In the wake of a truce last month that averted an all-out assault by U.S. Marines, the conservative Sunni Muslim city west of Baghdad has taken on the trappings of a mini-republic that lives largely according to its own rules, in defiance of the potent American military force that remains poised on its doorstep.
Fallouja's status as an autonomous fiefdom -- where local people say insurgents rule the streets and an increasingly austere brand of Islamic law has taken root -- could embolden other towns, particularly in like-minded Sunni tribal areas, to challenge the legitimacy of the country's transitional government as a scheduled hand-over of power to Iraqis approaches.

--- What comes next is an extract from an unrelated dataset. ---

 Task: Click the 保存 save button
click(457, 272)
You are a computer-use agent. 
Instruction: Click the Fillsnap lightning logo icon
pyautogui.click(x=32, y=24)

And the woes of a U.S.-sanctioned security force in this city on the banks of the Euphrates could bode ill for efforts by the American military and occupation authority to appease rebellious pockets of Iraq by setting up locally recruited forces intended to co-opt insurgents. In the dusty streets of Fallouja, the early May pullback by the Marines to stave off close-quarters urban combat and the likelihood of heavy civilian casualties is touted as a glorious victory for the insurgents, who enjoy overwhelming support here.
"The mujahedin are taking care of Fallouja now -- this is our reality," said Saad Duleimi, a well-to-do businessman and member of one of the area's most influential tribes. "They control all the affairs of the city. And that is what the people want."
The principal U.S. aims under the truce, which was reached in the wake of three weeks of fierce fighting between Marines and insurgents, do not appear even close to being achieved.
Those include collecting heavy weapons from insurgents, establishing a climate in which Western contractors could work in relative safety to help rebuild battle-wrecked parts of the city and bringing to justice the people behind the gruesome killings of the four workers from the Blackwater USA security firm.
Instead, the city remains awash in weaponry and a virtual no-go zone for foreigners, where on-the-road ambushes and abduction attempts are common.
No arrests have been made in the March 31 ambush in which the workers were killed and their corpses beaten and burned by a mob. Some of the victims' body parts were strung from a bridge over the river.